SAA belongs to apolipoprotein family, and it is mainly produced and stored in liver as well as adipose tissues. Once there was an infection or inflammation, SAA would be instantly released from hepatocytes to central venules [31]. Recently, many studies reported that inflammation plays critical pathogenetic roles in EH [32]. Besides, significant increased levels of SAA were observed in both SHR and EH patient serums [33]. In our study, serum SAA level in EH patients was significantly reduced after TJT treatment. This result was consistent with previous study that cardiovascular inflammation could be decreased after TJT treatment.
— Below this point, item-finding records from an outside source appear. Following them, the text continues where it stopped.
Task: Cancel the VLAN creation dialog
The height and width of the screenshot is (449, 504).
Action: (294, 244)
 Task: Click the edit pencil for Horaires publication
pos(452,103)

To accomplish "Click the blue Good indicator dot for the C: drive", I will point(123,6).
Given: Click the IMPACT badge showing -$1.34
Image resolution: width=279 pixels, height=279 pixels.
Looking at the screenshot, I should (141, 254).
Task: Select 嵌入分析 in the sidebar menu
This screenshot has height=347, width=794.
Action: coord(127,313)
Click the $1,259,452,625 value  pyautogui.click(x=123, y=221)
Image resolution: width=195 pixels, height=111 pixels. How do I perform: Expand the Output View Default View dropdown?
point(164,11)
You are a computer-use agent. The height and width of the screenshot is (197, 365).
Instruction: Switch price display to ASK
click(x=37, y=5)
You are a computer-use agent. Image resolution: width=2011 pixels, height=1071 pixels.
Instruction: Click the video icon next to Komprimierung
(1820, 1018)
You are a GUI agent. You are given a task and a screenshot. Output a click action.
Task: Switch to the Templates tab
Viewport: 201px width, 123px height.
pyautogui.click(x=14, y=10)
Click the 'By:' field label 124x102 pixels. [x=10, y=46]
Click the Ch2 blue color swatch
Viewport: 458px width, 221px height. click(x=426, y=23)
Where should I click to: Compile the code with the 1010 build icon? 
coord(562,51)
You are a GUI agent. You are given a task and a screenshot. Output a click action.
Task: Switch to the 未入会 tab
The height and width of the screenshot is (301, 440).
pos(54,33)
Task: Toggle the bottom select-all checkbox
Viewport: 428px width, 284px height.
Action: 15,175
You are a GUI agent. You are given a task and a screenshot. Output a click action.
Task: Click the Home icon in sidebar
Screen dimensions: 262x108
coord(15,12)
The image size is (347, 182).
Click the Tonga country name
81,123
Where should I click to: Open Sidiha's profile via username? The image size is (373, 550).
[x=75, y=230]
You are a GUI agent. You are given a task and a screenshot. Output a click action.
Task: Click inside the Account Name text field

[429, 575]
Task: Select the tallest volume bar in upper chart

The TJT involved basic pharmacological pathway map in antihypertension process was provided (Figure 5), including classical Kallikrein system, vascular oxidative stress, and inflammation injury pathway. As shown in this map, the level of KNG1 could be increased by TJT, which competitively bound to KRT1 to improve the production of bradykinin. In addition, the level of MPO was decreased by TJT, alleviating the inhibition effects on both bradykinin and NO production. Meanwhile, the declined level of MPO and RBP4 after TJT treatment would make effects on antioxidative stress and anti-inflammation. Further in-depth study will be performed to study the mechanism and pathways through which TJT makes effects on these targets, respectively.

5. Conclusion

Based on iTRAQ proteomic analysis and immunological verification methods, five serum proteins were screened out as target biomarkers through which TJT made effects on EH. TJT could effectively improve vascular permeability and vasodilatation, while decreasing vascular inflammation. The potential mechanism may be increased bradykinin production and reduced vascular oxidative lesion. The quantitative proteomics provide an integrity view for disease pathogenesis and drug efficacy study.

The comparison of blood pressure of EH patients (n=47) before and after TJT treatment. Both of the SBP and DBP were reduced significantly (P<0.01) after TJT treatment.